=== Working data ===

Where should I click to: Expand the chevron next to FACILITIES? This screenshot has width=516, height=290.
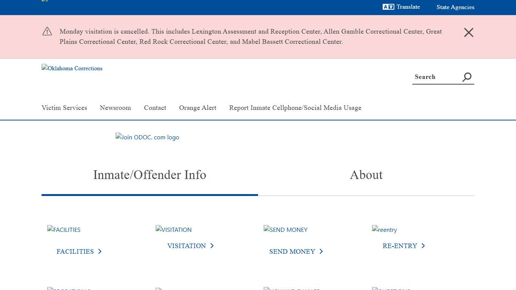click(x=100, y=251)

---

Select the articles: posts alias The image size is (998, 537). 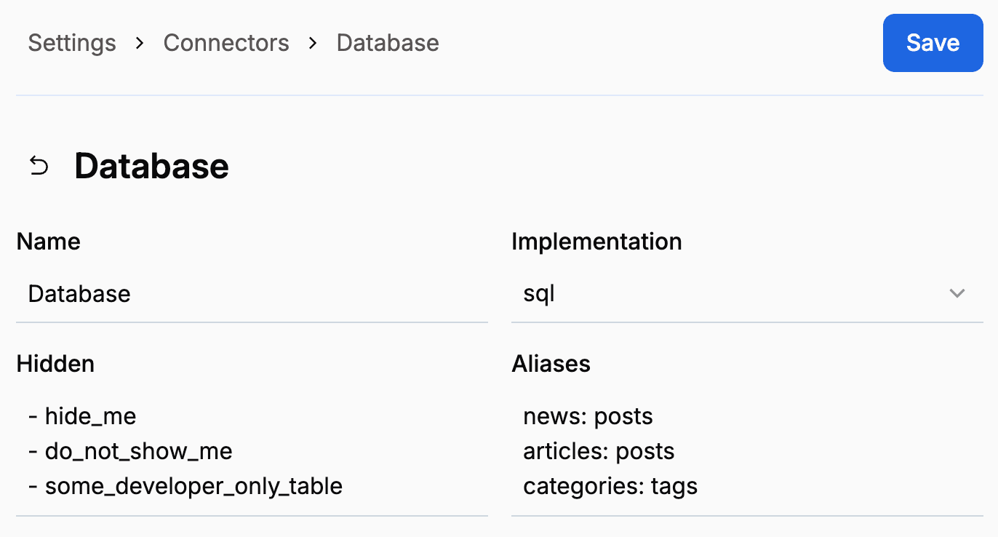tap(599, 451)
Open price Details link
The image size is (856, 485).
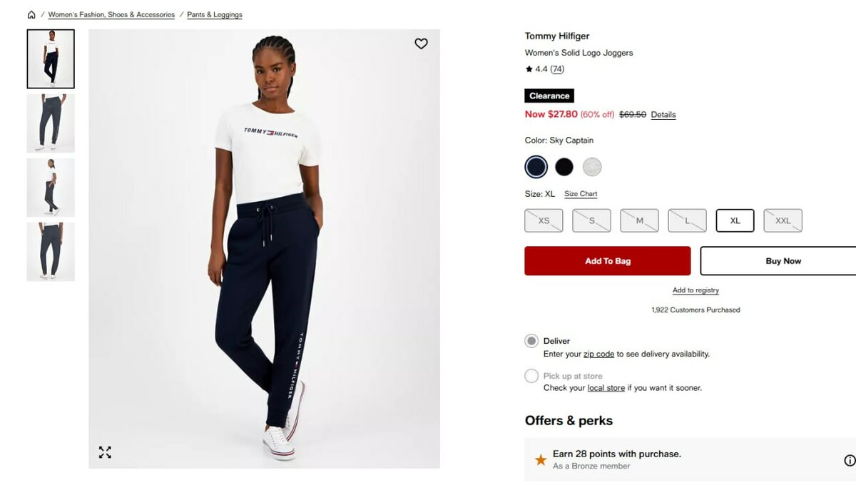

=== What needs to be done ===
In the material above, find the line containing "Open price Details link" and the line containing "The image size is (856, 485).", then write out exactly those two lines and every line between them, and nothing more.

=== Output for this exercise ===
Open price Details link
The image size is (856, 485).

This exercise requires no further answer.